I guess that depends on whether caching is turned on our not.
Probably, too, whether or not memcached and a read-only db-slave is
used.
> Second, modularization is always good in
> theory, but it takes a lot of work. That's a big up front cost for
> the Slashcode team to pay for not much benefit for them, as they don't
> change the language of their templates.
True. But they do a) change the code and b) want the slash-addons
community to expand and increase involement. Yes, it'd be a lot of
work. Painful, and ugly and not fun like creating something entirely
new. (IMHO) But it'd make it easier for others try and help support the
code as well.
>
> As to implementation, I have another suggestion. Instead of calling
> the get data template with
>
>> Slash.getData('loginform_err2')
>
> Could there be one text template per one layout template, that defined
> variables filled with text? Hmm, make that two. So at the top of
> each (layout) template, there is one line that loads "stock" language
> template, and a second one that loads "custom" language template, like
>
> foo is [% foo %] is undefined?
>
> [% PROCESS "language_$template_stock" %]
> foo is [% foo %], defined in stock
>
> [% PROCESS "language_$template_custom" %]

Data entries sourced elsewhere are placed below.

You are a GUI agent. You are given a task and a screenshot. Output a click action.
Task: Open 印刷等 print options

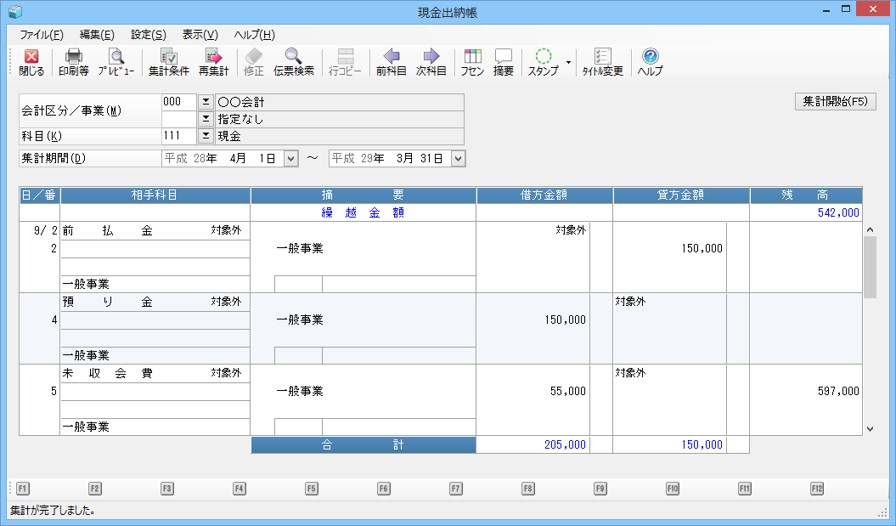click(x=73, y=62)

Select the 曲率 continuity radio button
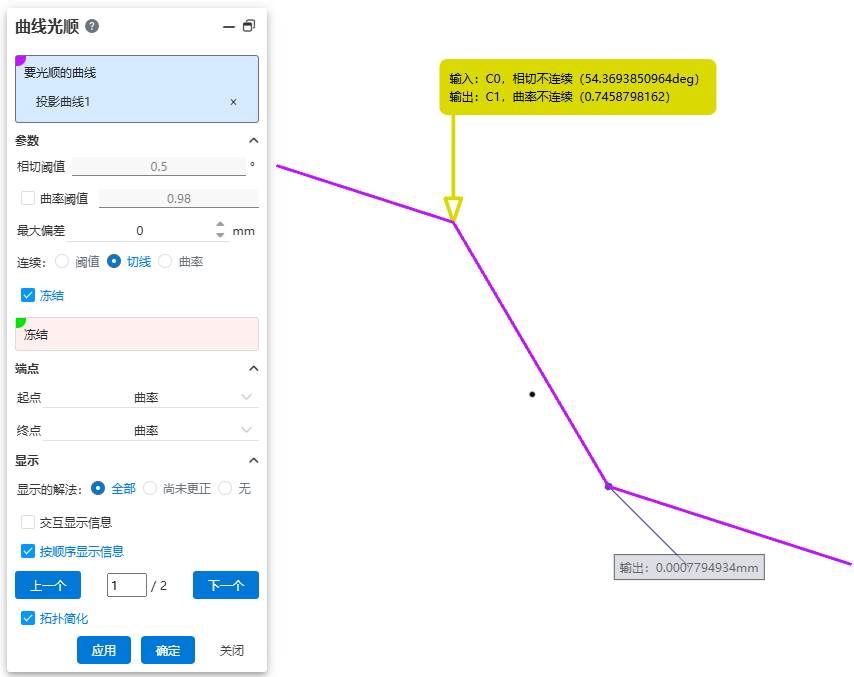pos(166,261)
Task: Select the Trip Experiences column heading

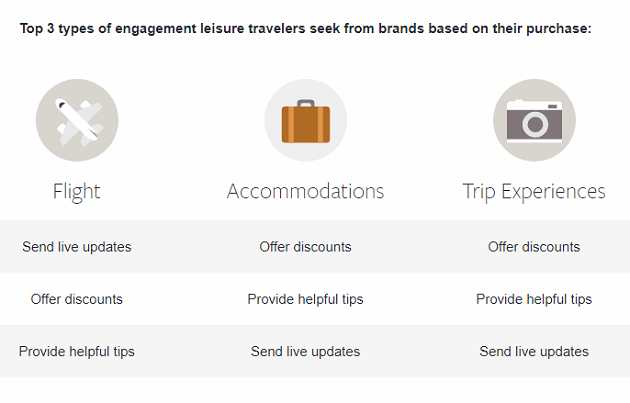Action: [x=534, y=192]
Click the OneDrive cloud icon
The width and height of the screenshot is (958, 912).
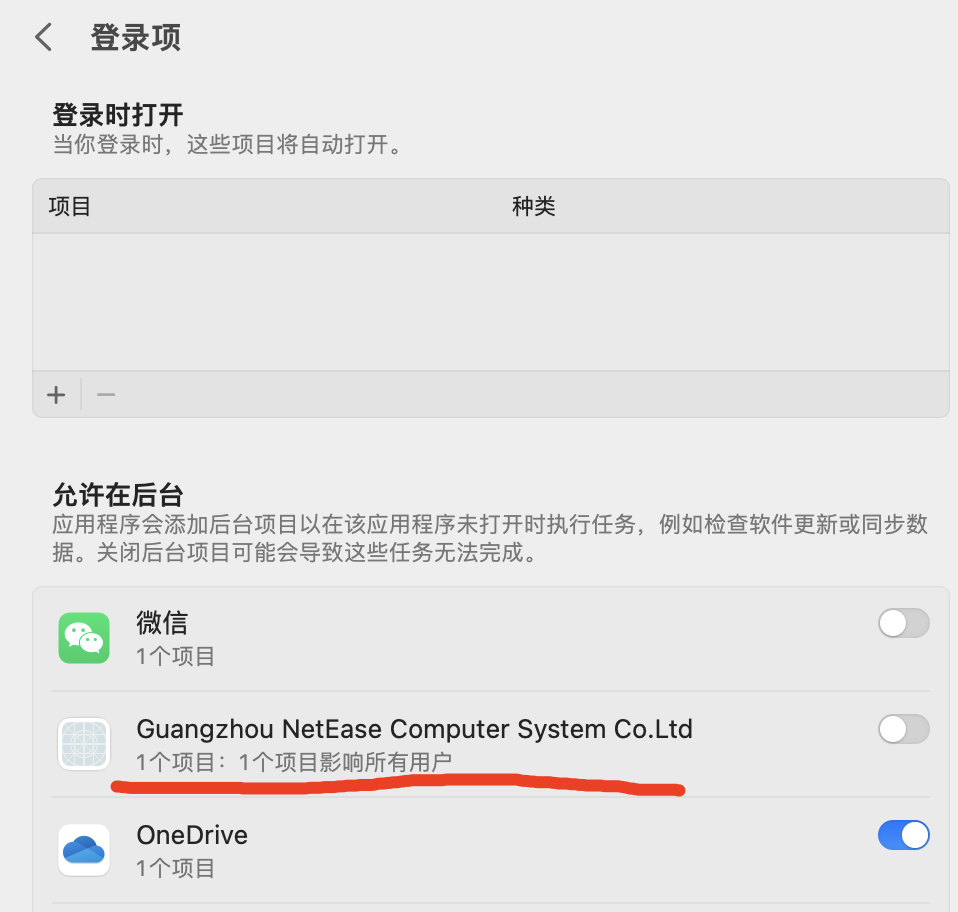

> foo is [% foo %], if defined in custom it overrides stock
>
> Custom language is empty by default, but is where you would put your
> text bits that override the default.
Hmmm. That seems like it'd work. I wonder what the performance
difference
would be. I'm guessing that if template-caching is on, there is no
performance difference between either method. But if it's not on, there
could be a big difference between what I was throwing out and what
you're suggesting.
Any comments from the OSDN guys? You guys have the most experience
dealing with performance-related issues due to /. so you all could
probably shed some light on this... ???